— Дело в том, ротмистр, в том, что некому это дело поручить. Тут нужен надёжный человек, который был бы в курсе событий, а такого у меня попросту нет. Посвящать же новых людей я пока не хочу, опасаюсь, как бы сведения не утекли раньше времени. Бог знает, что предпримет Государь, если они дойдут до него раньше времени! Он и так весь в военных заботах, и следует сначала хорошенько во всём разобраться…
А Аракчеев-то ох, как не прост, подумал Вревский. Конечно, на таком посту простаку делать нечего… Да, все только и знают, что твердят о его бескорыстии и верности Александру, и недаром на пожалованном ему вместе с графским титулом гербе красуется девиз «Без лести предан». А всё же — не приходится сомневаться, что он строит на произошедшем какие-то свои расчёты. А значит — надо побеспокоиться о том, чтобы и ему, барону Вревскому, нашлось в этих расчётах достойное место.
_ а что с моей…хм… спутницей и тем, другим господином? — осторожно осведомился он.
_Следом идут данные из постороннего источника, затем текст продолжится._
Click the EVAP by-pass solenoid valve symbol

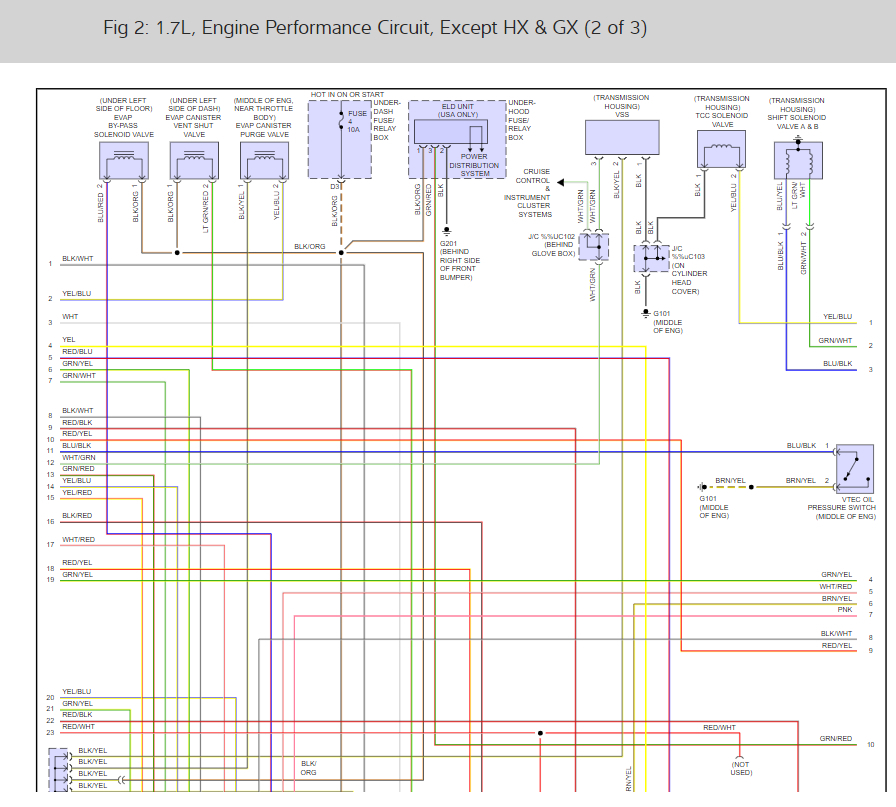pyautogui.click(x=124, y=161)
— Об этом не беспокойтесь. Я позабочусь, чтобы их устроили в каком-нибудь тихом месте, подальше от посторонних взглядов. О нет, никаких крепостей и казематов, разумеется… — добавил он, поймав встревоженный взгляд собеседника. — Небольшой уютный домик где-нибудь на окраине с надёжной охраной, куда я смог бы иногда заезжать и беседовать с ними на разные темы. А когда привезёте книги — помогут их разбирать.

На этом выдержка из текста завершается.